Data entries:
- - - - - - -
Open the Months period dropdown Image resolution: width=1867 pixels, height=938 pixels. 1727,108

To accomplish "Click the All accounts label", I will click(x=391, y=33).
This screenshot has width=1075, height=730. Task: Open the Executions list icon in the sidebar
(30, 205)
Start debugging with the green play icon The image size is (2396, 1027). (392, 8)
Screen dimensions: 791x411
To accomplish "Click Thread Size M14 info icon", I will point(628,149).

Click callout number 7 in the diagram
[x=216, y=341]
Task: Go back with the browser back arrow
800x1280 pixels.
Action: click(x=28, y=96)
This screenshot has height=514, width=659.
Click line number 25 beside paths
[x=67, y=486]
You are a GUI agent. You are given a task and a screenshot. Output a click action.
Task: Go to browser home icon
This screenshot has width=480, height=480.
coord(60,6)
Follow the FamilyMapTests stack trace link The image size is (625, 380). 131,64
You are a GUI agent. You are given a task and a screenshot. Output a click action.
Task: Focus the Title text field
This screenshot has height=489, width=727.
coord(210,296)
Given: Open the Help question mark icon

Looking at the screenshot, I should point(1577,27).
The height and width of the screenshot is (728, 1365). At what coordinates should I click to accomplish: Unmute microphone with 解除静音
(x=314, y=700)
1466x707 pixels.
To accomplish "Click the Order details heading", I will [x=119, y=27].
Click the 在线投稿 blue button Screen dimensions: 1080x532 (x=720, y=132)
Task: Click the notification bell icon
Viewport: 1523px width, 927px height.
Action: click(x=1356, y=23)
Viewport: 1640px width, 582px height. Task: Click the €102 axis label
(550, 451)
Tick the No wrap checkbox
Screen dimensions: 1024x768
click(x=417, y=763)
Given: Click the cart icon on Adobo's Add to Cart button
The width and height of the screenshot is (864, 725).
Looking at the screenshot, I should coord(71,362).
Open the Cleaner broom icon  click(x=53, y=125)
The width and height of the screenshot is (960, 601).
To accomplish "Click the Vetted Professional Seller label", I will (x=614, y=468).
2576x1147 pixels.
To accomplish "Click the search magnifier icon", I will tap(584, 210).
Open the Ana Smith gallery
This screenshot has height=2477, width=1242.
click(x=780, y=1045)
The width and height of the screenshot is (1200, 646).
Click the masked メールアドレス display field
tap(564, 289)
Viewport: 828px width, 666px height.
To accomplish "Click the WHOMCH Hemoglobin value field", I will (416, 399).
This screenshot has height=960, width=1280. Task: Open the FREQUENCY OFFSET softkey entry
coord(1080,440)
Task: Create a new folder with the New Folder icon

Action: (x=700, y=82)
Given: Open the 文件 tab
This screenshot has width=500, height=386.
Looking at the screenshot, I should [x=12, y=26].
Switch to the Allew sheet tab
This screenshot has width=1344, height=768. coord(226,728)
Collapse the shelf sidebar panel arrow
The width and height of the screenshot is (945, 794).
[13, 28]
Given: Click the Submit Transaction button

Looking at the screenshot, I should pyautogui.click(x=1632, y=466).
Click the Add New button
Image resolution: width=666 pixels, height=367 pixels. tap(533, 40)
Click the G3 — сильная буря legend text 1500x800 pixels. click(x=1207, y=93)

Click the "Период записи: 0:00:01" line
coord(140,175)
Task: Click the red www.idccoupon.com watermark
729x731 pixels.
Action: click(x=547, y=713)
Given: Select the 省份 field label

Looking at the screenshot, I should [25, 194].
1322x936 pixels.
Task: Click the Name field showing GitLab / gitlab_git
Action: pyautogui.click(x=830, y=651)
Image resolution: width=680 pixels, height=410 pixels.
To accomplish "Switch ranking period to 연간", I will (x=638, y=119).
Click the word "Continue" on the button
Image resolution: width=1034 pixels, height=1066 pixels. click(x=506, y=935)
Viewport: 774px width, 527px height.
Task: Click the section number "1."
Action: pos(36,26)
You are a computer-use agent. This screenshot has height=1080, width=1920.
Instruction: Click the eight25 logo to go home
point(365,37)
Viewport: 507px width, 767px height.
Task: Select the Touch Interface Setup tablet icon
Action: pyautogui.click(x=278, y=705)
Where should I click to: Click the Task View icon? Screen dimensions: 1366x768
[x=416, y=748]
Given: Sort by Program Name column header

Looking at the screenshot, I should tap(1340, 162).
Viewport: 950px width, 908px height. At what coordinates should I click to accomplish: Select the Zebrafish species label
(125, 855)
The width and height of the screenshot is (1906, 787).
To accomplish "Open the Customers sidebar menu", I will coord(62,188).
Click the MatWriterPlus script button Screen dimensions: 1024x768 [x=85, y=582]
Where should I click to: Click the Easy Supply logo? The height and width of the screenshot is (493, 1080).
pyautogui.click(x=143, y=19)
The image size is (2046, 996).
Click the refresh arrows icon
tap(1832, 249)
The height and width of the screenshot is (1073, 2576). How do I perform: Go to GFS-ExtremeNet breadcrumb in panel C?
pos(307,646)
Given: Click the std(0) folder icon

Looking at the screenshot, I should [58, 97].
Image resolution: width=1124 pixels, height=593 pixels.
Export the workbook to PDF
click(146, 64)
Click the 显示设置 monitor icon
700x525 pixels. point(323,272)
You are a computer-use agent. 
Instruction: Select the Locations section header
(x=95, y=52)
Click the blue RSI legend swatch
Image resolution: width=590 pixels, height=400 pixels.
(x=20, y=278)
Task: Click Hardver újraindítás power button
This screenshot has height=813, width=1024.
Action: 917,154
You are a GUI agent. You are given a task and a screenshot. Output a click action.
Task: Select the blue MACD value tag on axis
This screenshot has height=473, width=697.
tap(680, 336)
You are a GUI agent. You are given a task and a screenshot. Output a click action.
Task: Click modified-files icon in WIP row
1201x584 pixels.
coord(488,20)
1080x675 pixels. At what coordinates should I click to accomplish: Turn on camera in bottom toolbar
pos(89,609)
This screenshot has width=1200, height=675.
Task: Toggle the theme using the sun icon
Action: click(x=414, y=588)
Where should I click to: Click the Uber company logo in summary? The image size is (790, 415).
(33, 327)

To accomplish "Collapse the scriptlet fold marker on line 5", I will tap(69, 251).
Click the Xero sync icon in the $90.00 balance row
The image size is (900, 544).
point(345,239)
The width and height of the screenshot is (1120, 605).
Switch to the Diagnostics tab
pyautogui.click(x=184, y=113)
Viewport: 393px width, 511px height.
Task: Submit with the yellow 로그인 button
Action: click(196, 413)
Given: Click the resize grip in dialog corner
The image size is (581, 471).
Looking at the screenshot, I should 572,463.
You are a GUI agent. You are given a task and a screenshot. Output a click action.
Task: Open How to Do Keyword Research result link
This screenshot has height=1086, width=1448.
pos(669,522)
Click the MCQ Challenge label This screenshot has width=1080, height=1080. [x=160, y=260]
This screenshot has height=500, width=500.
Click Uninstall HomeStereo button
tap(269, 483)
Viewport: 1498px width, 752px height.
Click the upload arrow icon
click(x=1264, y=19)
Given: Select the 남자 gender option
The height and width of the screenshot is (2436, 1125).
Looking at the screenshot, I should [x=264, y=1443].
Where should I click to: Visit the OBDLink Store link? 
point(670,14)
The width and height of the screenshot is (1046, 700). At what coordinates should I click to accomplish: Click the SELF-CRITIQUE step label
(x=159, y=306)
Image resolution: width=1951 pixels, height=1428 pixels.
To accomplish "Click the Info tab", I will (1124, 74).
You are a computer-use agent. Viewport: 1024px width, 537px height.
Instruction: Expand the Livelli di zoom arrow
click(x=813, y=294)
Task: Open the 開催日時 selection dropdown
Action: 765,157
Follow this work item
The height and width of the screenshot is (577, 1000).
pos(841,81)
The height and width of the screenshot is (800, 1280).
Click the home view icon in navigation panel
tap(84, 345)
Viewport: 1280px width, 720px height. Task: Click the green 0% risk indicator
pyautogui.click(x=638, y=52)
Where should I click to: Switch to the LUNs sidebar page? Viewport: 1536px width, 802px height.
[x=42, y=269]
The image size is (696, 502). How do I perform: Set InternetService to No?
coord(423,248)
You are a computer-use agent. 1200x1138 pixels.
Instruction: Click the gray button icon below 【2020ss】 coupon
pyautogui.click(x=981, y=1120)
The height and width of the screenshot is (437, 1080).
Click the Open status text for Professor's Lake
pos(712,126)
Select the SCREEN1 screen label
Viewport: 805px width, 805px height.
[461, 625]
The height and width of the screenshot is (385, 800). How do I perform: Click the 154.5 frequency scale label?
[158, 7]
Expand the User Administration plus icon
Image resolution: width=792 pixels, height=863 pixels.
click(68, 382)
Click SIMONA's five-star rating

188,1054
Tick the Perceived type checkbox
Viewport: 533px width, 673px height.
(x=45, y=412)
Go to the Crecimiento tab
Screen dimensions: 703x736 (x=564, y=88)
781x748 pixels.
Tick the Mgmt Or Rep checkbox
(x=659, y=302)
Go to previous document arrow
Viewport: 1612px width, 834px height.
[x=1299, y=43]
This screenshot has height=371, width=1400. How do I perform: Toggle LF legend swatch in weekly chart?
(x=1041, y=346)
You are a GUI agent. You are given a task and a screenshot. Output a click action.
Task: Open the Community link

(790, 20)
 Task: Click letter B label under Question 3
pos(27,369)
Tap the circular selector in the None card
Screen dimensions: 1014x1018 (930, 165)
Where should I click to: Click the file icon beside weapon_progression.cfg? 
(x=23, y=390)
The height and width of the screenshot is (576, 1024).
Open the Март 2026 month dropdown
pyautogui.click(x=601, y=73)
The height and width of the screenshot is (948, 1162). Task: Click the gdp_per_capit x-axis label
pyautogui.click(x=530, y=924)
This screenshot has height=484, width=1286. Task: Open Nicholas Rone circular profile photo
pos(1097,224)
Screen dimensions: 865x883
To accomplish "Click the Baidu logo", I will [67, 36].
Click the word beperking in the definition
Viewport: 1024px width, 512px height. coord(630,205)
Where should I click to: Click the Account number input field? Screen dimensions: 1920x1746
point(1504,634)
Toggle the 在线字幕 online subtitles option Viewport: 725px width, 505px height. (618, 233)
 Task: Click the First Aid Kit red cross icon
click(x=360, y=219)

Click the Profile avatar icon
- - - - - - -
**TRY IT:** In the records above, how many lines hold "option"? Only the number is wanted.

**TASK SOLUTION:** 2